» What you should do
Carry on the description of the "Sharing Honors and Burdens" exhibition, starting right after its final sentence.

Lily Hope, Memorial Beats, 2021, thigh-spun merino and cedar bark with copper, headphones, and audio files, 16 x 4 x 10 in., The Hope Family Trust. Photo by Sydney Akagi.

“Sharing Honors and Burdens: Renwick Invitational 2023” focuses on fresh and nuanced visions by six Native American or Alaska Native artists who express the honors and burdens that connect people to one another. The more than 50 artworks in the exhibition arise from traditions of making that honor family, community or clan, and require broad community participation. Six artists—Joe Feddersen (Arrow Lakes/Okanagan), Lily Hope (Tlingit), Ursala Hudson (Tlingit), Erica Lord (Athabaskan/Iñupiat), Geo Neptune (Passamaquoddy) and Maggie Thompson (Fond du Lac Ojibwe)—analyze the present moment by evoking historical practices and potential futures. Their works are often culturally specific, yet they communicate across cultural boundaries.

» Dataset content
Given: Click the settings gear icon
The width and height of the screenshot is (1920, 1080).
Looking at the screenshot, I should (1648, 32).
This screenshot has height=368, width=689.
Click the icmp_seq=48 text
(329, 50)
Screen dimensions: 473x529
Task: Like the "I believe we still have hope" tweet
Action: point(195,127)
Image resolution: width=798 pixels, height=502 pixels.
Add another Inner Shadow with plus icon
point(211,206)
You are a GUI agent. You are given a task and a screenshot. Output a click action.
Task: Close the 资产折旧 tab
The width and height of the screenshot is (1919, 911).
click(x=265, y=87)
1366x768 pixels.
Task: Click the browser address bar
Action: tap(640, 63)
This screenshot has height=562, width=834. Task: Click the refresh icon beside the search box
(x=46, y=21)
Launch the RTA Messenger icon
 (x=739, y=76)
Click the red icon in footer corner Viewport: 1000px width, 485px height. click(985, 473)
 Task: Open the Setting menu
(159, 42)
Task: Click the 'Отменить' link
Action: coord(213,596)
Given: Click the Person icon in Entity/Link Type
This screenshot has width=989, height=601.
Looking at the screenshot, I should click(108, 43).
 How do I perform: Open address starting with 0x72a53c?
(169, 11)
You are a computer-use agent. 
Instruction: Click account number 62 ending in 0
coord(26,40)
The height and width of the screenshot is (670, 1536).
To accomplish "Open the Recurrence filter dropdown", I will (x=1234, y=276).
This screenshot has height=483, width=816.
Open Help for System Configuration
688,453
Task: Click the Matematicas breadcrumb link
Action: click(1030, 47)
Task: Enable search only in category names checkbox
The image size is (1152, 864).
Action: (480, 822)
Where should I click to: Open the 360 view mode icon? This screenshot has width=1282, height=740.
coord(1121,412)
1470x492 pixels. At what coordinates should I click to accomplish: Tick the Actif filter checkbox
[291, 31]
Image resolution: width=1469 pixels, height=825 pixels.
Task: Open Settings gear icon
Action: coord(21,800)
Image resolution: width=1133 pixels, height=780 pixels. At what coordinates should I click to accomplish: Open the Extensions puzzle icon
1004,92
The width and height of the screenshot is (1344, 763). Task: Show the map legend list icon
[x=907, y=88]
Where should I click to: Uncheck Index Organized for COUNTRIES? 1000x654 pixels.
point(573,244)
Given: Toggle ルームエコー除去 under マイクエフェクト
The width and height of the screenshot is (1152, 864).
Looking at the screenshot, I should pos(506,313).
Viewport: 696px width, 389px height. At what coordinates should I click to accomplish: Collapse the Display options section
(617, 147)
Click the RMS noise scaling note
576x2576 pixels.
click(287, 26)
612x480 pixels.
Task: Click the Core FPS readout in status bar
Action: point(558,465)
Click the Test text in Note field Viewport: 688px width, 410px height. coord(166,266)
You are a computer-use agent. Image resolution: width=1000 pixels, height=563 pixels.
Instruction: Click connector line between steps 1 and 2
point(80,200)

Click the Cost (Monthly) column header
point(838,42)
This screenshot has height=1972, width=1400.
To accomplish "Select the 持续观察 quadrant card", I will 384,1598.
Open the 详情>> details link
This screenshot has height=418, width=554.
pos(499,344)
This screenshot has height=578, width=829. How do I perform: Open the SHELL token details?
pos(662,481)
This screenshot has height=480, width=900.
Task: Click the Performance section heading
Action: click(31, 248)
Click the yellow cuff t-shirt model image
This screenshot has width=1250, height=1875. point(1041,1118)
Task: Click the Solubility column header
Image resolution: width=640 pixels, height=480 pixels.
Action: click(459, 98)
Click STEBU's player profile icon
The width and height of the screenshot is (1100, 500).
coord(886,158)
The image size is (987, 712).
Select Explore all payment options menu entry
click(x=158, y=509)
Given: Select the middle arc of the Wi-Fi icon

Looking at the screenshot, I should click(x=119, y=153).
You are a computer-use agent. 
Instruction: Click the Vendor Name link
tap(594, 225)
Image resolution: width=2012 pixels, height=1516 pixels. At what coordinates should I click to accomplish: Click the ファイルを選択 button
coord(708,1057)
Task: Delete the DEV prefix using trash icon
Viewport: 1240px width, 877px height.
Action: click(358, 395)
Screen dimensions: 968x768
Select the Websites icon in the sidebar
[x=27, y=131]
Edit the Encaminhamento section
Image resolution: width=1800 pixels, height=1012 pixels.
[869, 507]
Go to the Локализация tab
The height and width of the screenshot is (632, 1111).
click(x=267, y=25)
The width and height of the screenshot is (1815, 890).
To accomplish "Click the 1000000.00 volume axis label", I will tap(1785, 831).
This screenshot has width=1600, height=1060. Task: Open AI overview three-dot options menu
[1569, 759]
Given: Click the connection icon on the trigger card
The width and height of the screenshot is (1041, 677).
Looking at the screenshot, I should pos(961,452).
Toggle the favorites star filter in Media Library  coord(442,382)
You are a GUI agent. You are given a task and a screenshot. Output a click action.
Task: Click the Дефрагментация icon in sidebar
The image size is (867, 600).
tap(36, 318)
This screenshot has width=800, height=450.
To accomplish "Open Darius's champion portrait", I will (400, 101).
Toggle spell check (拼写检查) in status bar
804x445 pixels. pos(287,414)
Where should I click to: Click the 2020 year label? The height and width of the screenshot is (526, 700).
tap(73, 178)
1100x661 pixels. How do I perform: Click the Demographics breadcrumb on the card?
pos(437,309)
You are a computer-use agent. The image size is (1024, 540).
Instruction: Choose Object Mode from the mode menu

» Solved exercise
The exhibition is on view from May 26 through March 31, 2024, at the museum’s Renwick Gallery in Washington, D.C. It is organized by guest curator Lara M. Evans (Cherokee Nation), founding director of the Research Center for Contemporary Native Arts at the Institute of American Indian Arts in Santa Fe, New Mexico, and current vice president of Programs for First Peoples Fund, with Nora Atkinson, the Fleur and Charles Bresler Curator in Charge at the Renwick Gallery.

Feddersen is a printmaker, glass artist and basket maker who creates geometric patterns sourced from everyday life. Lord, a multimedia artist, crafts beaded burden straps and sled-dog blankets with abstracted representations of the diseases that disproportionately impact Native and other marginalized communities. Neptune is a master basket maker, activist and educator who uses colorful narrative to emphasize the honor and burden of keeping tradition alive. Hope and Hudson, who are sisters, weave labor-intensive textiles that convey Tlingit values of reciprocity and balance, maintaining cultural integrity while experimenting with new forms and materials. Thompson, a textile artist, creates large-scale works that explore the intersections of grief and trauma with honor, beauty and healing.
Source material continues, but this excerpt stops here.